Flight Without Limits

a novel by Rolf A. F. Witzsche

Page 46

Chapter 3 - Miracle Images

     "And the old people won't tell you anything either," added Odessa. "They likely never knew what hit them."

     "You should look for a society that had enough inner strength to survive and prosper," Bohr came back. "You should look for a society that had enough strength in itself to get past the threshold of the empire period, the small-minded period that is rich in poverty syndromes. That is what I see you are clinging to right now inside this ship. I know several societies of the caliber that you should be looking for, from which you could learn a great deal. There is one in particular that I have named planet Odessa, or planet 'O' for short. Even I could learn a lot from those people if I were to be able to decode their language."

     "Ah, I see, you have a plan for this ship," said Natalia.

     "Well, shouldn't it be used the best way possible when an entire civilization is at stake?" Bohr came back, whispering, unabashed.

     "We can have the ship in orbit above planet 'O' within seconds," said Martin. "We could...."

     "Do you really believe these people will let you have their ship," Odessa interrupted, "especially when they're so close to the goal that they waited five years for, which, at the moment, looks quite wonderful in their eyes?"

     Nobody answered Odessa for a very long time. Monotonously the broadcast continued. Most of the people around us, however, seemed to be exited. The detective-show was followed by a sort of news cast that showed the city again. The picture was the same. It also showed some scenes of the countryside, a tumult of manual labor harvesting a grain crop.

     "We could call for a vote on the ship," I suggested to Bohr. He didn't answer.

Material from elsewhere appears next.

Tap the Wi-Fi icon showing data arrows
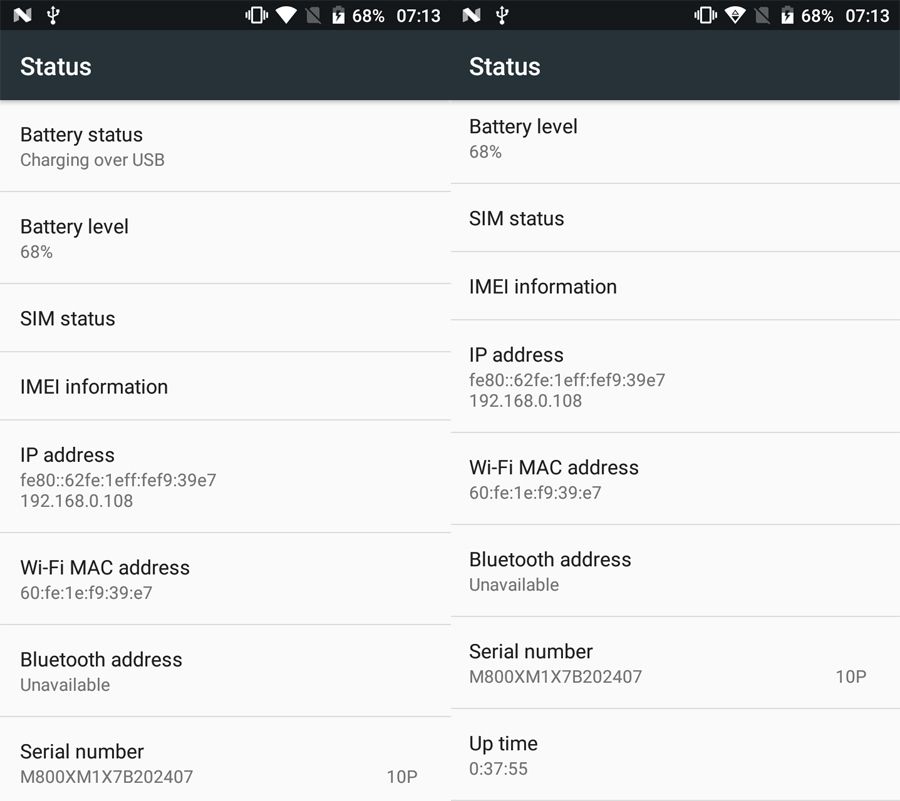Viewport: 900px width, 801px height. [x=735, y=15]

     One thing I figured out about Bohr, when apparently he felt that I had asked a stupid question to which I should know the answer myself, he never bothered to respond. At first I was annoyed, now I respected that. I didn't really want to be taught. However, I also found that I could rely on him, questioning me, should I come up with a wrong conclusion.

     "I guess you can't impose a democratic decision on something that pertains to the very depth of one's existence," I came back.

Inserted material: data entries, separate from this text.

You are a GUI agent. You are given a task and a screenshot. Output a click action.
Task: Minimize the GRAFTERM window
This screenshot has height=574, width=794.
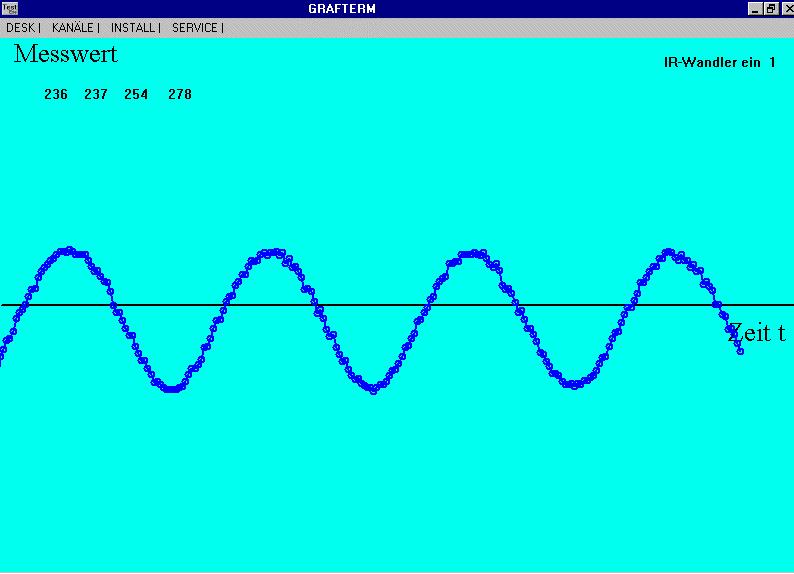(x=755, y=8)

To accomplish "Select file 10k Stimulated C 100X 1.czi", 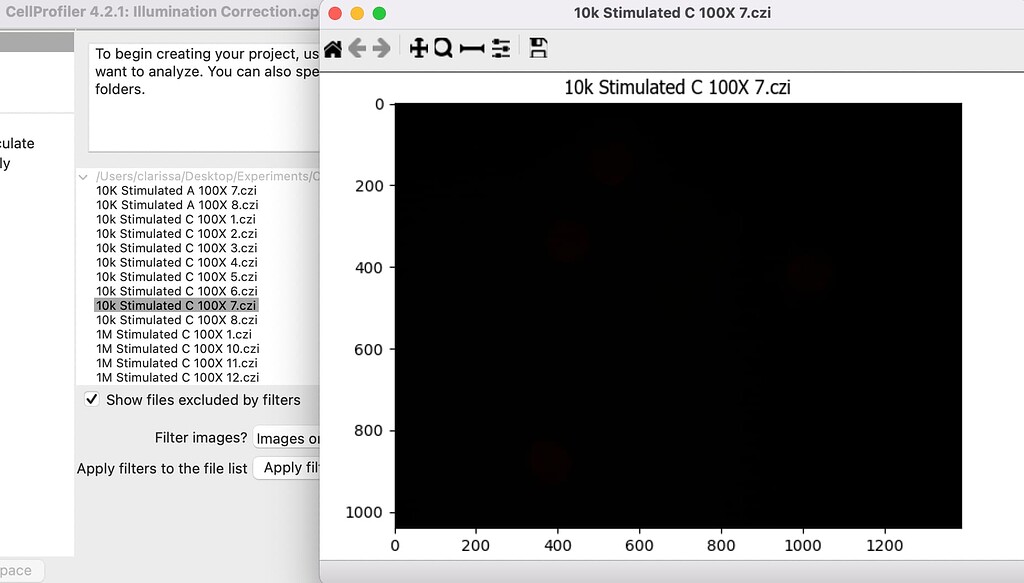I will (x=173, y=219).
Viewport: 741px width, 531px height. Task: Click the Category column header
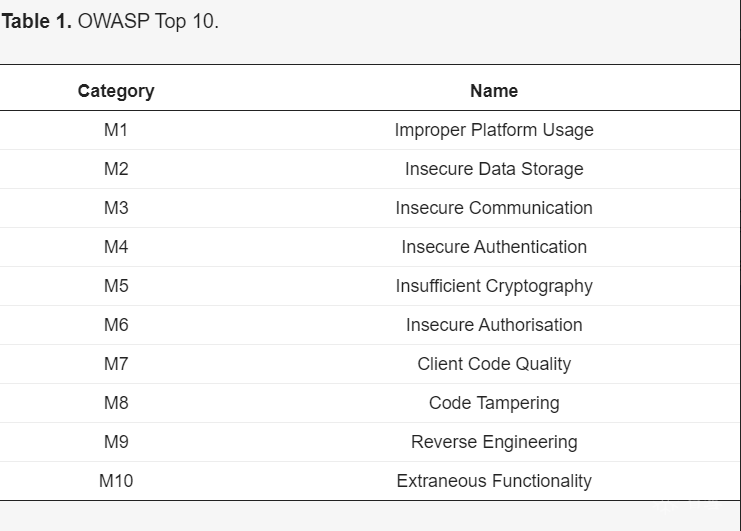[x=116, y=91]
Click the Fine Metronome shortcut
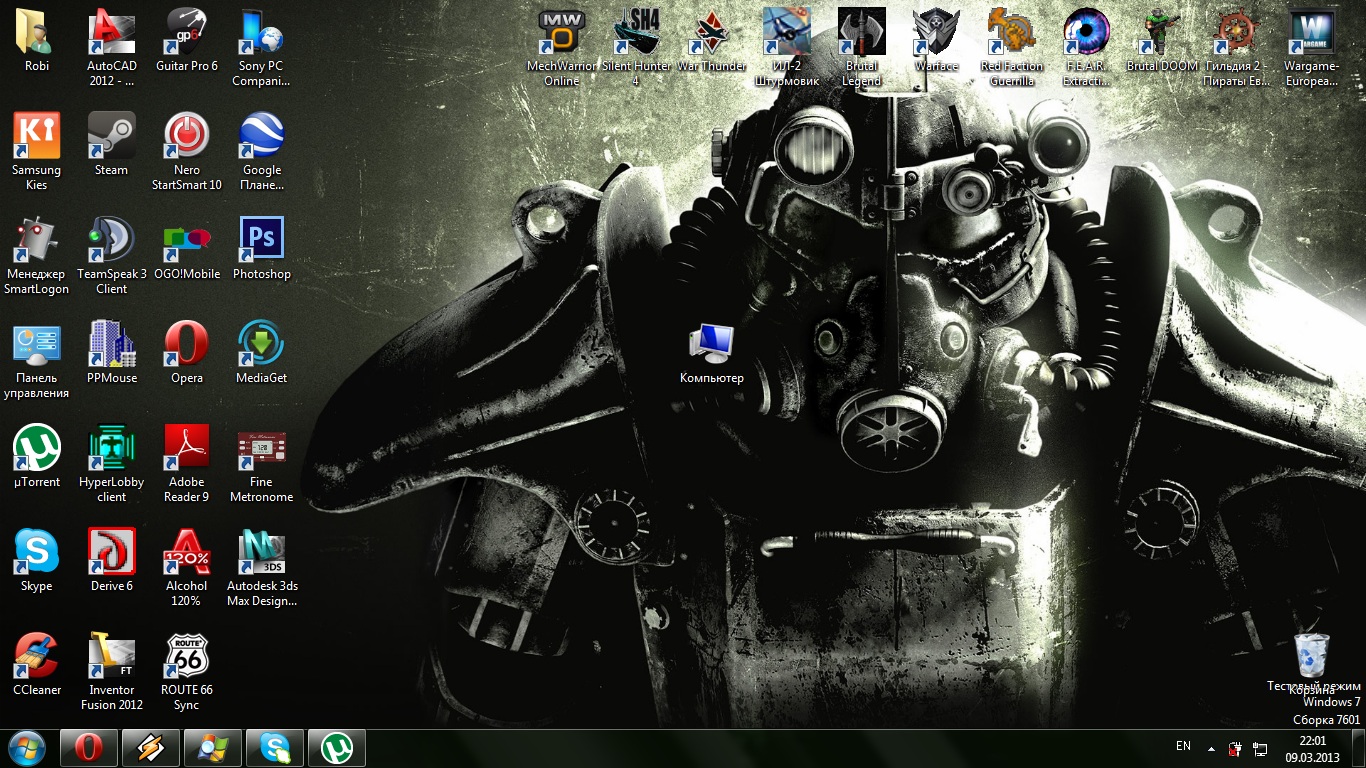Viewport: 1366px width, 768px height. tap(261, 448)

     Bohr still didn't answer, which meant that I was either completely right or would soon realize my error.

     "We must let the little children have their wish," said Bohr after a long, long silence, as though he had to re-think his plan.

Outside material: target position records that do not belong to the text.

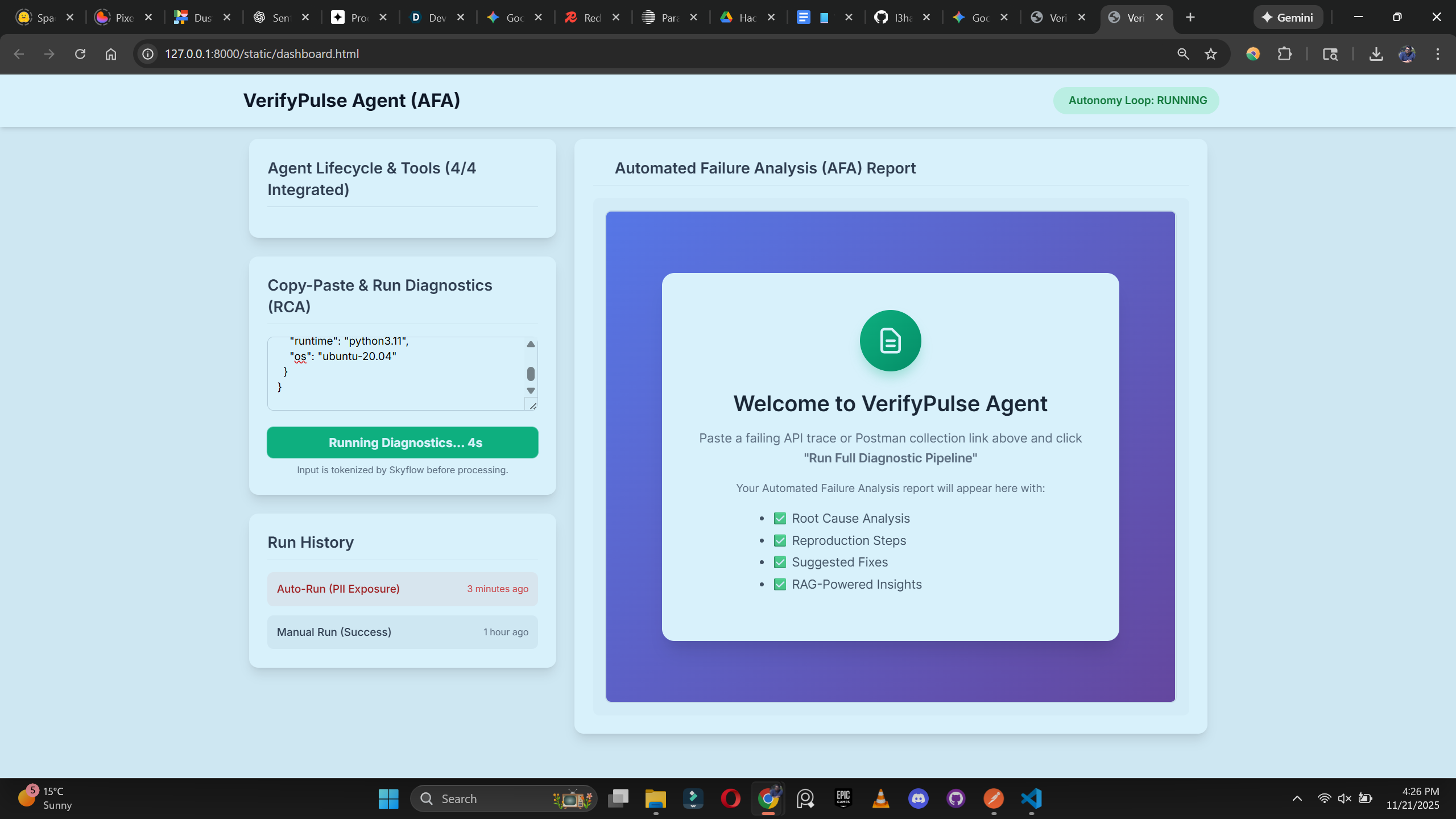Bookmark this page with the star icon
Viewport: 1456px width, 819px height.
tap(1211, 54)
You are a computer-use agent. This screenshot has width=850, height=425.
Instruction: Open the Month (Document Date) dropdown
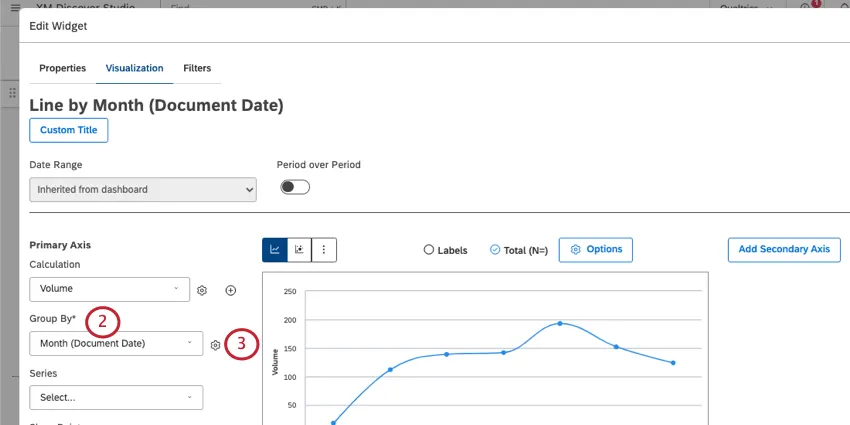(116, 344)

     "Going to Alpha Centauri will still take another nine months," I commented, "while humanity back home is at the threshold of nuclear war, economic chaos, and a rapidly spreading disease that may over-power the human race."

     As neither Bohr nor Martin answered, it dawned on me that the concept of time had no validity with them as they had amply demonstrated. So I dropped the subject, puzzled by what would be happening now. One thing that I realized by then, was that time was always of utmost importance to whom it had significance, whom it had captured as slaves or had blinded with its limits so that they could not see the substance of the world that is found apart from it.



     Bohr and Werner went home after their disappointing encounter with the captain. They called him an explorer that traveled the universe with his eyes and his mind closed. Martin and Odessa remained for a while to "keep an eye on things," as they said.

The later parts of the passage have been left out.